» Required work
All lines from the one containing "Task: Open the Dispensing tab" through the final line of the records below should be reproduced exactly, with the pictures left out.

Start of Data for this task

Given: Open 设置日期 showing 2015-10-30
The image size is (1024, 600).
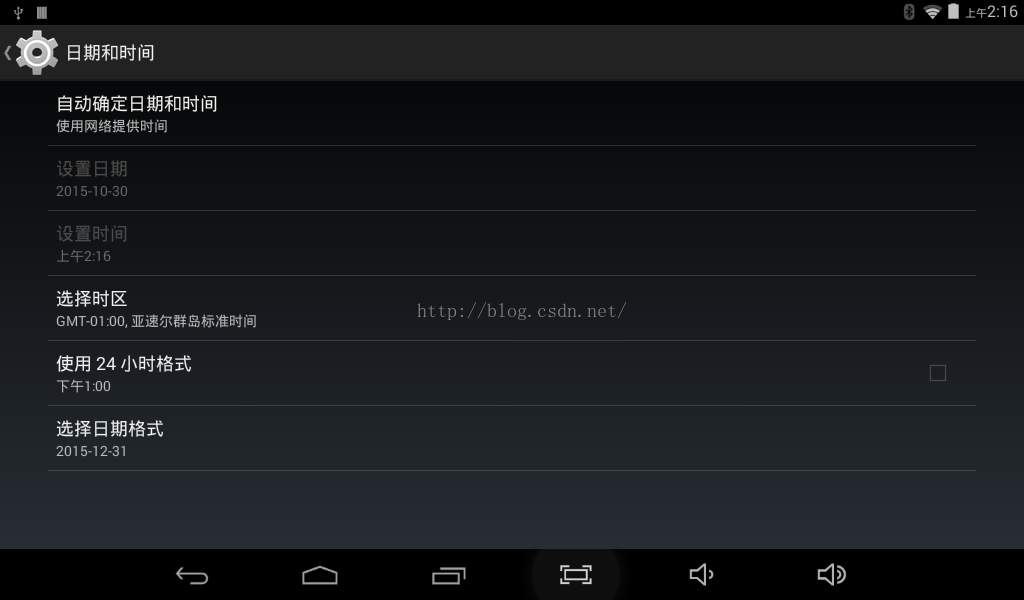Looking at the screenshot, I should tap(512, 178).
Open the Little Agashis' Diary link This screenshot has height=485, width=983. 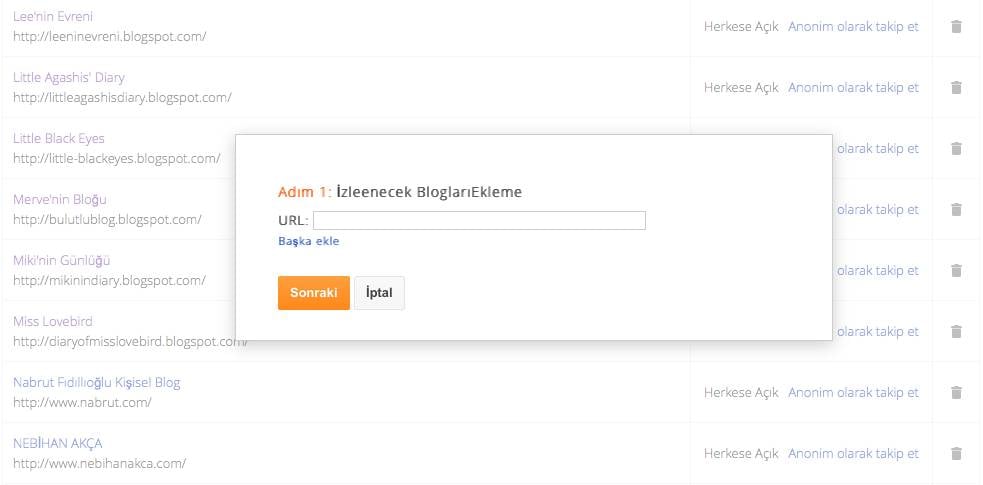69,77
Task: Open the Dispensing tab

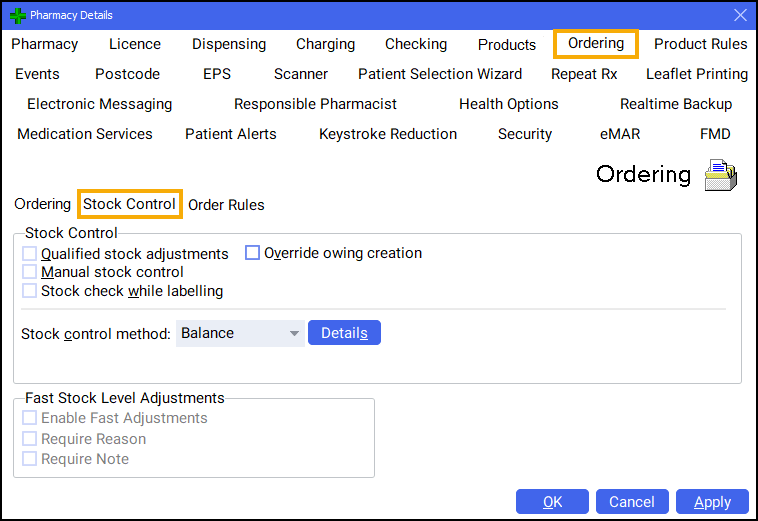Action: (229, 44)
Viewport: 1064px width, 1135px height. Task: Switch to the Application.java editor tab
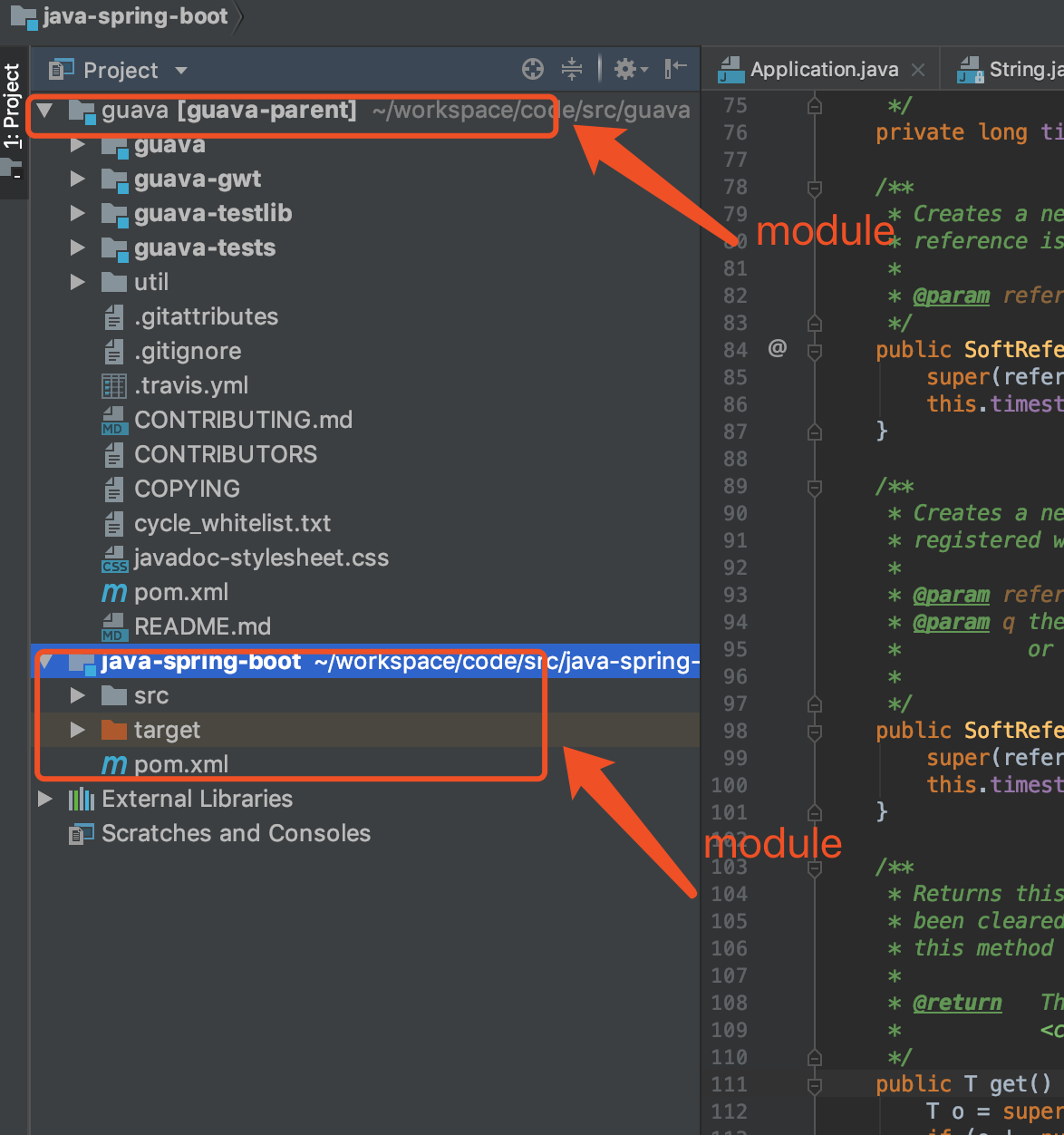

End of Data for this task

» Answer to the problem
Task: Open the Dispensing tab

Action: (229, 44)
Viewport: 1064px width, 1135px height. Task: Switch to the Application.java editor tab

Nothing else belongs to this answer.